November 20, 2022

SUMEval 2022

Scaling Up Multilingual Evaluation Workshop @ AACL 2022

Location: Online only

The task of performance prediction is to be able to accurately predict the performance of a model on a set of target languages. These languages may be present in the fine-tuning data (few-shot training) or may not be present (zero-shot training). The languages used for fine-tuning are referred to as pivots, while the languages that we would like to evaluate model on are targets. This shared task will consist of building a machine learning model that can accurately predict the performance of a multilingual model on languages and tasks that we do not have test data for, given accuracies of models on various combinations of pivot and target pairs.

Challenge details:

We will release a dataset containing evaluation scores of multiple MMLMs on different tasks and languages. These scores can be used to train models that can predict how MMLMs trained on different pivot configurations will perform on target languages. For example, our training dataset may be as follows:

MMLM	Task	Training Pivot configuration (language, data size)	Evaluation result (language, score)
mBERT	TyDiQA	(en, 1000), (sw, 1000), (ko, 1600), (ar, 14000)	(te, 0.81), (ko, 0.68), (id, 0.85), (en, 0.77)
XLMR	TyDiQA	(en, 10000), (bn, 2000), (te, 2000), (ru, 1000)	(te, 0.84), (ko, 0.69), (id, 0.87), (en, 0.76)

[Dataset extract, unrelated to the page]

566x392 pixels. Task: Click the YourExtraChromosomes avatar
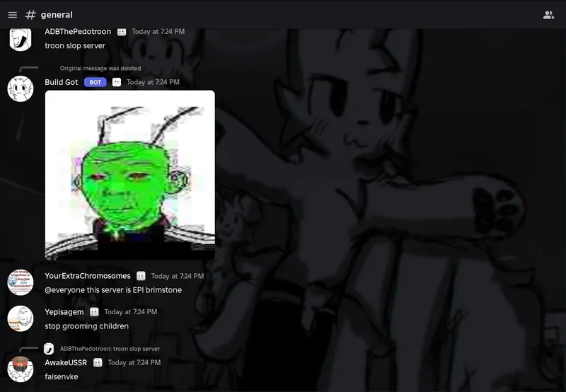tap(21, 282)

Example training data released for the shared task

The task is now to predict the model’s performance, given the following training configuration and test languages:

MMLM	Task	Training Pivot configuration (language, data size)	Predicted result (language, score)
XLMR	TyDiQA	(en, 5000), (ar, 2000), (fi, 1000), (ko, 3000)	(te, ??), (ko, ??), (id, ??), (en, ??), (zh, ??), (ja, ??)

Example test instance

Predictions will need to be made on test languages included in the training data, as well as surprise languages. For more details on the task formulation, please refer to the papers at the bottom of this page.

Dataset: The training dataset for the challenge can be found here (opens in new tab). Please refer to the Readme in the folder for details.

Evaluation procedure and Baseline numbers: Evaluation will be done in two conditions: Leave One Configuration Out (LOCO) and Surprise Languages.

Evaluation instructions: Litmus/SumEval at main · microsoft/Litmus · GitHub (opens in new tab)

Challenge Timeline (tentative):

June 28 2022: Dataset release
July 1 2022: Baseline numbers release
August 1 2022: Test set release (non-surprise languages) and leaderboard opens.
August 8 2022: Surprise languages test set released.
August 15 2022: Challenge ends
August 25 2022: Paper submission deadline

References:

Xia, Mengzhou, Antonios Anastasopoulos, Ruochen Xu, Yiming Yang, and Graham Neubig. “Predicting Performance for Natural Language Processing Tasks. (opens in new tab)” In Proceedings of the 58th Annual Meeting of the Association for Computational Linguistics, pp. 8625-8646. 2020.
Srinivasan, Anirudh, Gauri Kholkar, Rahul Kejriwal, Tanuja Ganu, Sandipan Dandapat, Sunayana Sitaram, Balakrishnan Santhanam, Somak Aditya, Kalika Bali, and Monojit Choudhury. “Litmus predictor: An AI assistant for building reliable, high-performing and fair multilingual NLP systems.” (opens in new tab) In Thirty-sixth AAAI Conference on Artificial Intelligence. AAAI. System Demonstration. 2022.
Ye, Zihuiwen, Pengfei Liu, Jinlan Fu, and Graham Neubig. “Towards More Fine-grained and Reliable NLP Performance Prediction.” (opens in new tab) In Proceedings of the 16th Conference of the European Chapter of the Association for Computational Linguistics: Main Volume, pp. 3703-3714. 2021.
Ahuja, Kabir, Shanu Kumar, Sandipan Dandapat, and Monojit Choudhury. “Multi Task Learning For Zero Shot Performance Prediction of Multilingual Models. (opens in new tab)” In Proceedings of the 60th Annual Meeting of the Association for Computational Linguistics (Volume 1: Long Papers), pp. 5454-5467. 2022.